A few scenes involving Remy’s co-worker and friend Jake Freivald (Forest Whitaker) also strike the right tone. Jake is completely callous and alienated. He jokes about his repossession victims and is completely dumbfounded by Remy’s sudden inability to cut them to pieces. Jake’s motto is “A job’s a job.”
None of this is sustained. As is so often the case, the film pursues with far greater diligence the gory special effects of the repossession scenes and other moments of violence, while using a kind of short hand for human relationships.
Among the more gruesome sequences in the film comes when Remy and a fellow transplant recipient Beth (Alice Braga) storm the Union headquarters in an attempt to erase their accounts from the Union’s computer system. They fight their way through a long corridor filled with repo men who block their path, slicing into the bodies of their enemies with knives and hacksaws. The sequence is filmed in an appreciative slow motion. Every stab and slice is savored by the camera.
By contrast, the scenes in which Remy is increasingly burdened by Union debts and begins to fear he will not be able to afford the heart beating in his own chest is hurried through in a montage sequence.
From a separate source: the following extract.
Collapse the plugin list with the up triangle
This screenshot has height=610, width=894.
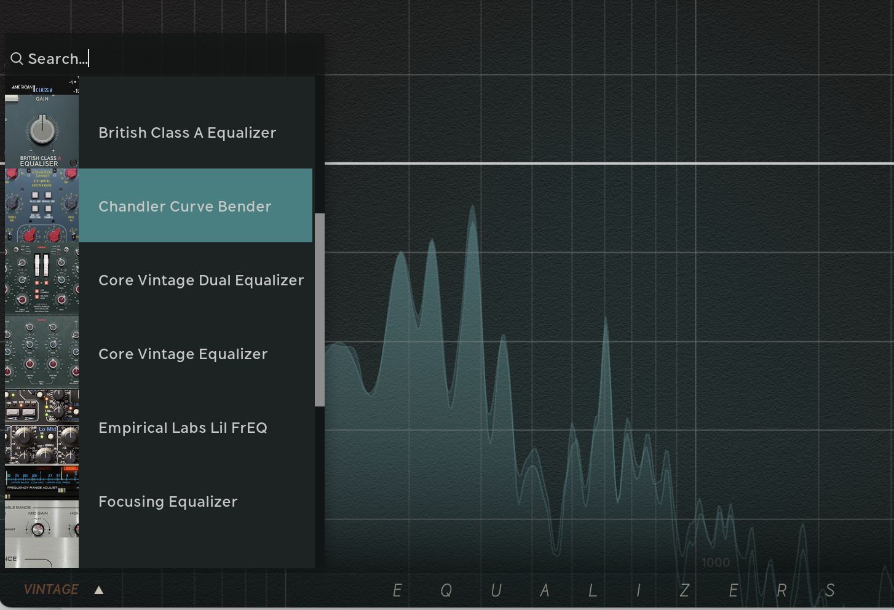tap(99, 589)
Remy and Beth discover the only way they can delete their accounts is by scanning their own artificial organs. In a bizarre sequence akin to a sex scene blended with the autopsy sequences from any of the dozen or so forensic crime shows on television, Remy and Beth cut into their bodies, reaching into the wounds with scanning devices. It is difficult to know exactly what the filmmakers are getting at here, but it’s more repulsive than intriguing. The influence of David Cronenberg is hard to miss at moments like these.
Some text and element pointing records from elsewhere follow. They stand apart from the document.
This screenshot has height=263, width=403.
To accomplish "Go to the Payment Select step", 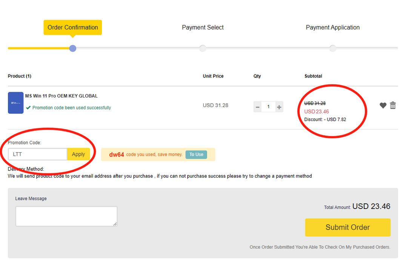I will pyautogui.click(x=203, y=28).
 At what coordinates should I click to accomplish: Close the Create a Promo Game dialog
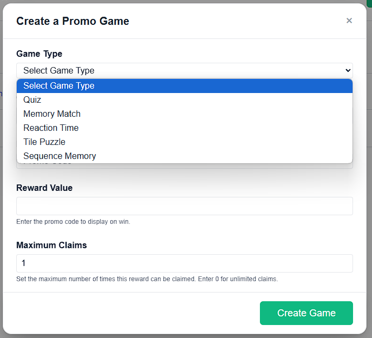[x=349, y=21]
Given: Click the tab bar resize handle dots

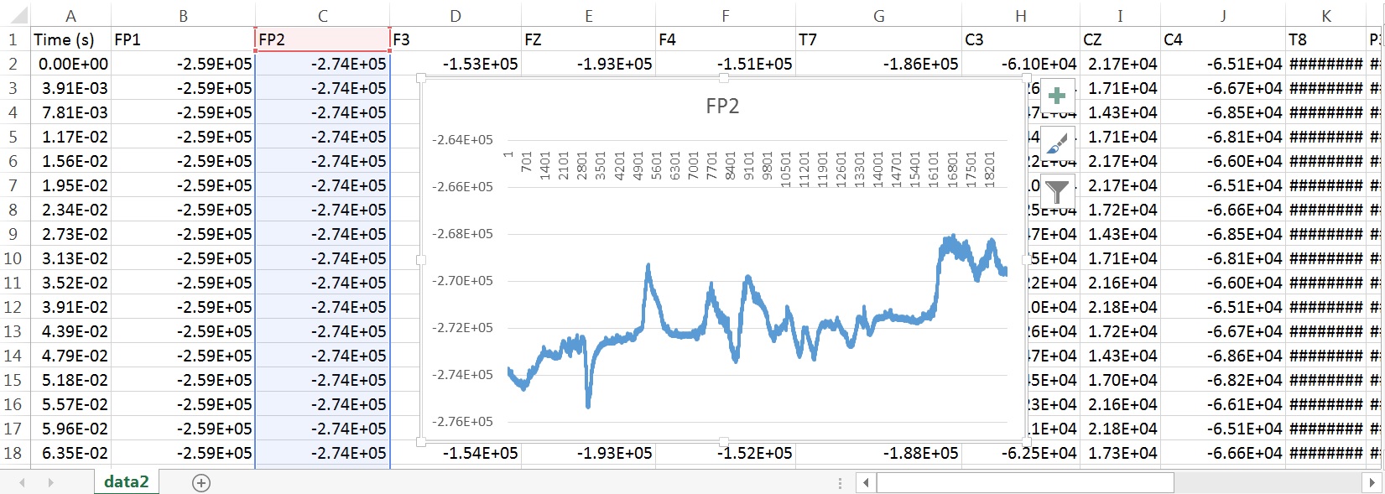Looking at the screenshot, I should pyautogui.click(x=840, y=482).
In choosing to bring out the horror of a corporate-dominated health care system by focusing primarily on the grisly aspects of repossession, the filmmakers have done their subject a disservice. One either turns one’s head or becomes numb to the imagery.
The real-life horror story of for-profit health care is never brought out. We don’t learn a great deal about the repo men’s victims. They are either nervous-looking clients seen briefly in the offices of the Union or faceless refugees hiding out from repo men in “nests.” There’s nothing here about the economic conditions contributing to the inability of clients to pay, nothing about people forced to choose between paying for food and utilities or their medical bills. So little of life is reflected here. In its absence, the filmmakers build their drama on a scaffolding of chase sequences and fight scenes.
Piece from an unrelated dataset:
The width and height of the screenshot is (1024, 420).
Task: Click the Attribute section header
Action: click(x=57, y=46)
The film concludes with a surprise ending of the kind that was favored in Hollywood a few years ago, throwing into doubt whether or not what we have seen for much of the film even occurred in the first place. This last-minute gimmick threatens to undo the entire work. It speaks to a lack of seriousness on the part of the film’s creators.
In Repo Men we find another important subject treated in a trivial, careless manner. The filmmakers linger on all the wrong things and skip over the most essential.